In a remote corner of southern Africa, the earth trembled — not from an earthquake, but from the collapse of a Chinese-run mine. Dozens of miners were trapped underground. Some never came back. Those who survived have been told not to speak.
According to a recent investigative report published by The Wall Street Journal (2025), Chinese authorities and company officials moved swiftly to contain information, barring journalists and threatening local whistle-blowers. The tragedy, which occurred in one of Africa’s mineral-rich regions, has sparked outrage among communities and activists who say it reflects a deeper pattern — one where Africa bears the costs of global extraction but reaps little of the reward.
The mine, a major supplier of minerals essential for electric vehicles and renewable technologies, had long been plagued by safety violations. Yet production continued under pressure to meet growing global demand. The green revolution, it seems, has its shadows — and they fall heaviest on African soil.

“The same minerals meant to save the planet are costing African lives,” said a Kenyan climate justice advocate in a statement shared with Reuters. “You cannot build a clean future on dirty exploitation.”
From cobalt in the Democratic Republic of Congo to lithium in Zimbabwe, Africa’s mineral wealth is now at the center of the global energy transition. China — through its state-backed companies — dominates mining operations and processing infrastructure across the continent. While this investment has created jobs and infrastructure, it has also left behind polluted rivers, destroyed landscapes, and displaced communities.
The recent disaster reignited debate on climate justice, reminding the world that a just transition must also be an ethical one. As Human Rights Watch noted in an earlier 2024 report, “The renewable revolution cannot mirror the same extractive injustices that defined the fossil fuel era.”

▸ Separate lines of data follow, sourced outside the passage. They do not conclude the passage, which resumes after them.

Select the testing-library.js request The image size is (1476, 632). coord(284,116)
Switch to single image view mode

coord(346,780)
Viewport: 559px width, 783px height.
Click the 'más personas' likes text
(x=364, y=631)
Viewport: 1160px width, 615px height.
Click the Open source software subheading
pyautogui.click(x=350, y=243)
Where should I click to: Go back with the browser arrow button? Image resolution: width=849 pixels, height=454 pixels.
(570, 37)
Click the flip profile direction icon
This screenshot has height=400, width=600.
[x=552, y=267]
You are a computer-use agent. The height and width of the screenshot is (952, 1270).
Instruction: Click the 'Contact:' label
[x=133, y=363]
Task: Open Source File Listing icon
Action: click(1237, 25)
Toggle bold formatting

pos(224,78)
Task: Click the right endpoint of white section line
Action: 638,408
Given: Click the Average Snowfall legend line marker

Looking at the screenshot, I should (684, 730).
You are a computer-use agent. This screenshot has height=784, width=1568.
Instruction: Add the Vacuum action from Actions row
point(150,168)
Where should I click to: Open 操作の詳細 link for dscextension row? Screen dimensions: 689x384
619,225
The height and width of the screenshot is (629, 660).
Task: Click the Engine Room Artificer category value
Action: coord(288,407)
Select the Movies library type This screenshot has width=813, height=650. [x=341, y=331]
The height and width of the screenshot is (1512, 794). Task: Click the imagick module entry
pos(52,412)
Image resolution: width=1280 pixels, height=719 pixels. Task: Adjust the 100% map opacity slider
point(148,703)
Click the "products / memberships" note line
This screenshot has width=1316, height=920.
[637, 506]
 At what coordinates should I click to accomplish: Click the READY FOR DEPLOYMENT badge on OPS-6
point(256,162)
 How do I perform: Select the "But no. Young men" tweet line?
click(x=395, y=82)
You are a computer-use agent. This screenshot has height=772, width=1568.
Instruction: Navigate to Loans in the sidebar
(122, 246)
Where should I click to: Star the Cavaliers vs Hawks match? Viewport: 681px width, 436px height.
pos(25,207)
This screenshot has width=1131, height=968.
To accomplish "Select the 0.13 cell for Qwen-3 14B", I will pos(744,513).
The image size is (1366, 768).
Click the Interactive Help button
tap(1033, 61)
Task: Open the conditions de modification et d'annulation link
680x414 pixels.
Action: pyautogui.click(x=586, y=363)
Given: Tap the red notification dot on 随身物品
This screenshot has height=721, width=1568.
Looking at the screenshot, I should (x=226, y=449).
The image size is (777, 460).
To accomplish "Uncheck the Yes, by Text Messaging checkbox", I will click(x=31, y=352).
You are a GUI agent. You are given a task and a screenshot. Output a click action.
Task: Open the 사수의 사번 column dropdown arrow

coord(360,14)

Local voices have grown louder. In Zambia, residents living near Chinese-operated mines have staged peaceful protests demanding transparency and compensation. In the DRC, advocacy groups are calling for an independent African-led investigation into mining safety and environmental compliance. Across Kenya, Ghana, and South Africa, climate activists are connecting these issues to a broader demand — that the continent’s resources benefit its people, not just foreign economies.
Still, the silencing persists. Families of victims are offered small settlements under strict non-disclosure agreements. Journalists face restricted access. Yet, online and on the ground, citizens are telling their own stories — using mobile phones, social media, and community radio to expose what official statements try to bury.
Africa’s story, however, is not only about loss. It’s also about rising consciousness. From environmental defenders in Zimbabwe to youth-led movements in Kenya, a new generation is pushing back — insisting that Africa’s minerals fuel both the global green transition and the continent’s own sustainable future.

With COP30 fast approaching in Brazil, the calls for accountability and inclusion are getting louder. African delegates, youth activists, and civil society voices are urging world leaders to place ethical extraction, fair trade, and local benefit-sharing at the center of global climate negotiations. Because climate justice cannot exist where communities are silenced, and development cannot be called “green” when it is rooted in exploitation.
Climate justice is not charity. It is accountability. It is ensuring that the world’s drive to “go green” does not turn African communities red with grief.
For Big3Africa and countless advocates across the continent, this is the heart of the struggle — reclaiming Africa’s voice, protecting its people, and ensuring that progress does not come at the cost of dignity.
Because in the end, justice is not just about what we extract from the earth — but about what we give back to it.